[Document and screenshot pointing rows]
— START —
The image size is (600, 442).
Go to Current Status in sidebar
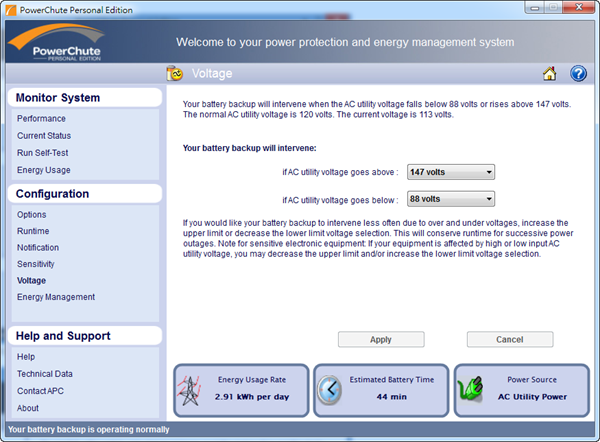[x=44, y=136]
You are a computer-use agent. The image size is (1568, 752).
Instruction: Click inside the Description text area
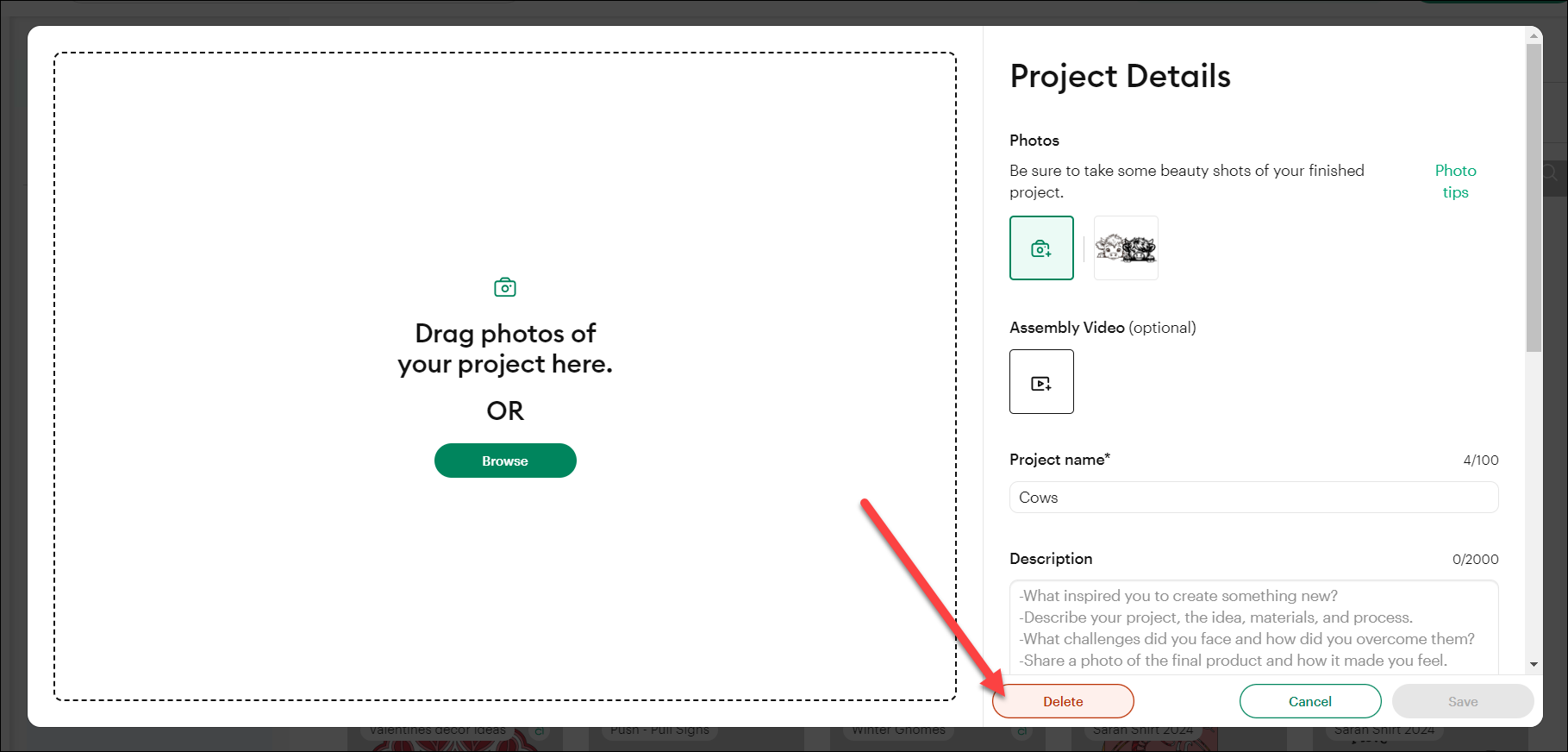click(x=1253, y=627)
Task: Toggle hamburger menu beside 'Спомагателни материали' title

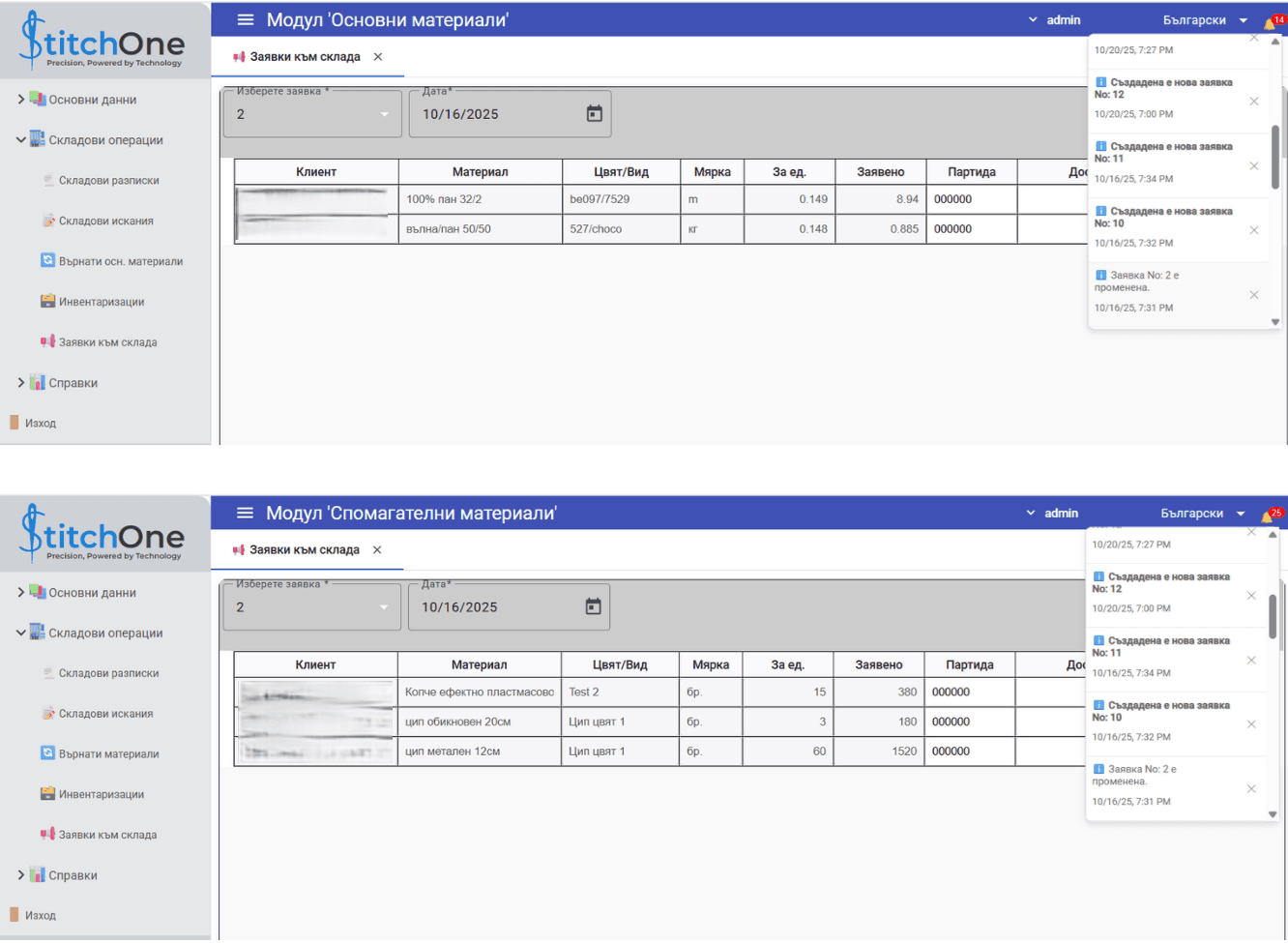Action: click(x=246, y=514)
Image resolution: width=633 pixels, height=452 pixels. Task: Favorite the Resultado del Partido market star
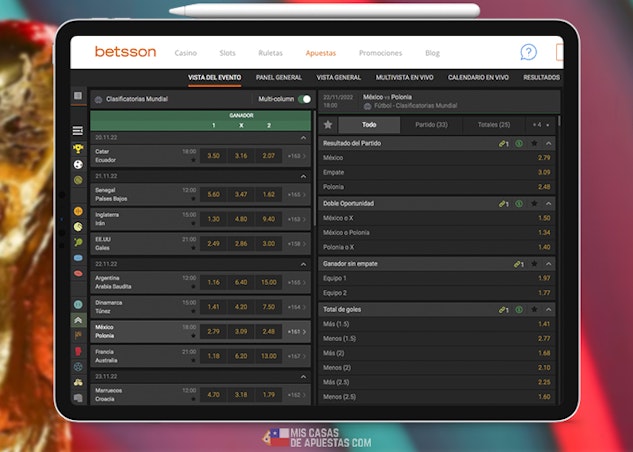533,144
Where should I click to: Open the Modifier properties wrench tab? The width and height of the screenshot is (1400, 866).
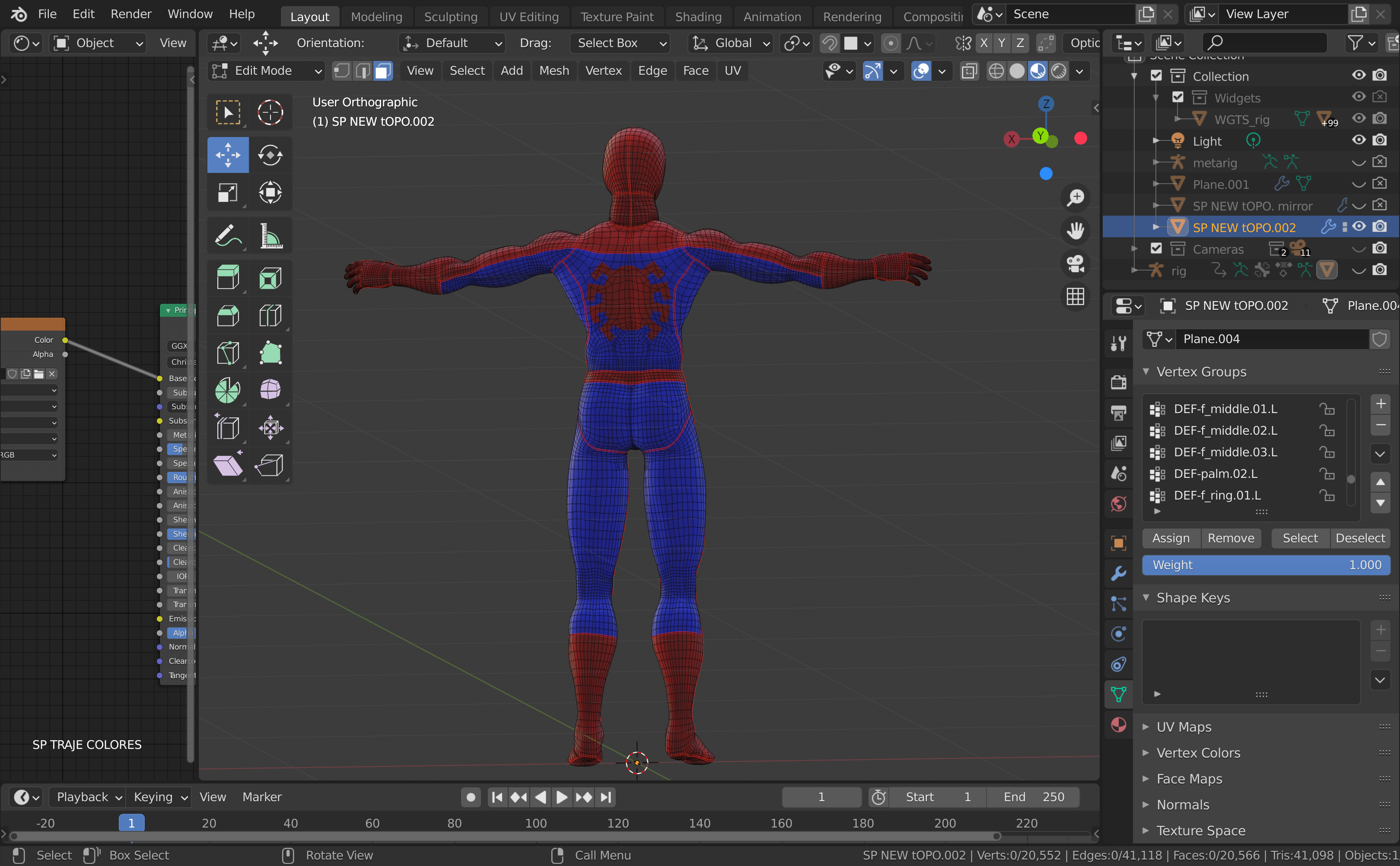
— END —
— START —
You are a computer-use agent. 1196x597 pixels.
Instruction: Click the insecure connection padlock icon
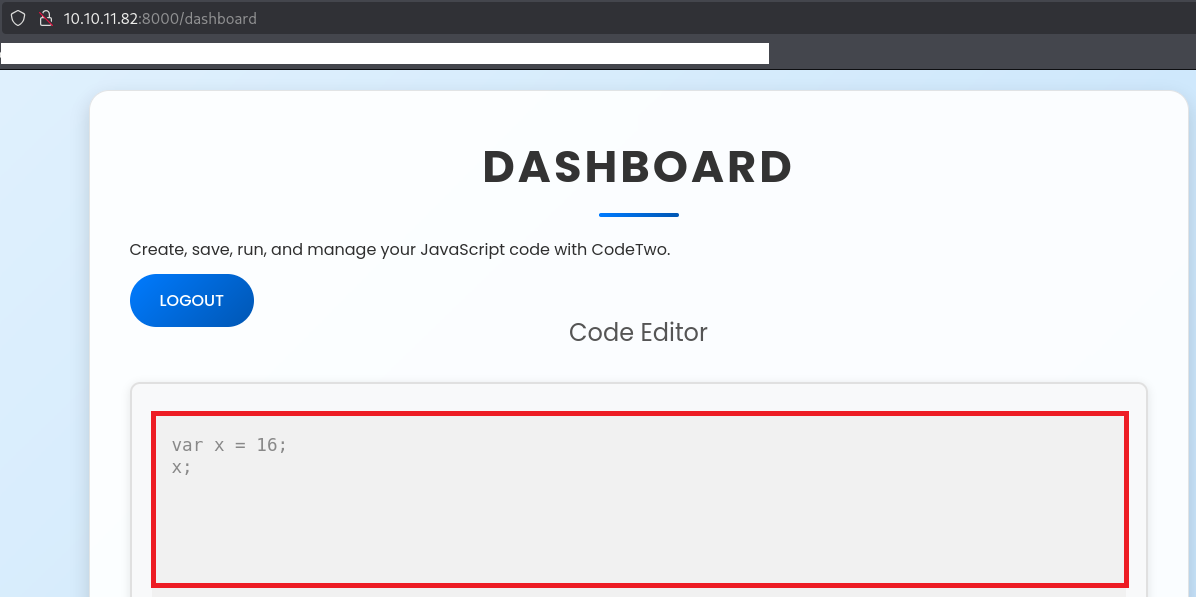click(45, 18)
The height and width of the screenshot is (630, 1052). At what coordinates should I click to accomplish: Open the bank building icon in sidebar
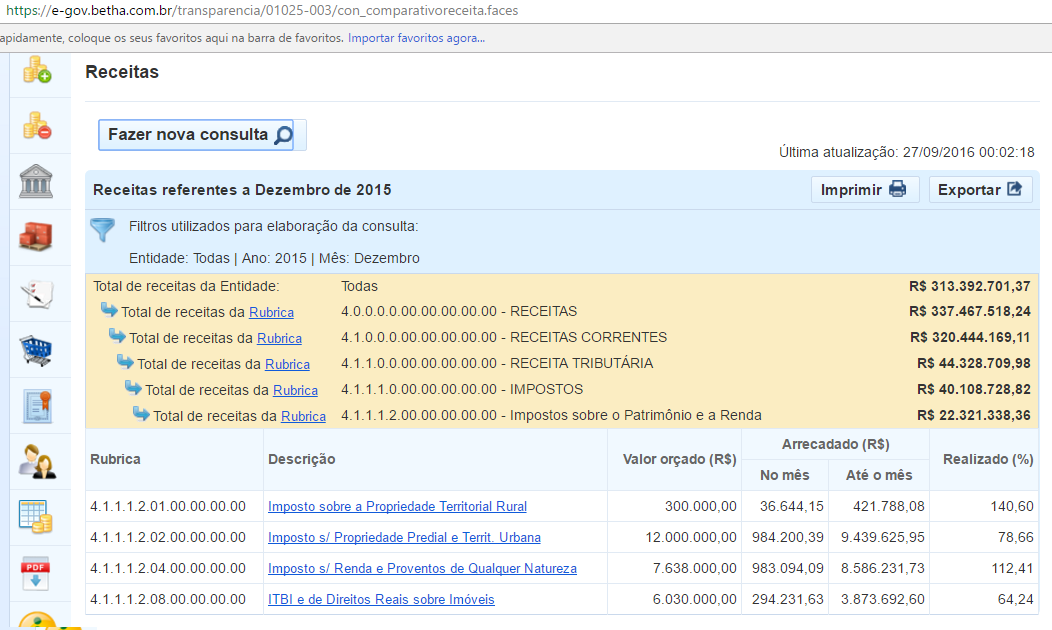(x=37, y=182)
— END —
=== THE REQUEST ===
Edit the rows from the line containing "The height and" down to the line containing "(x=37, y=182)" so that "bank building" becomes "library", with nothing else changed. Give only those lines, leaving out the pictures.

=== SOLVED EXERCISE ===
The height and width of the screenshot is (630, 1052). At what coordinates should I click to accomplish: Open the library icon in sidebar
(x=37, y=182)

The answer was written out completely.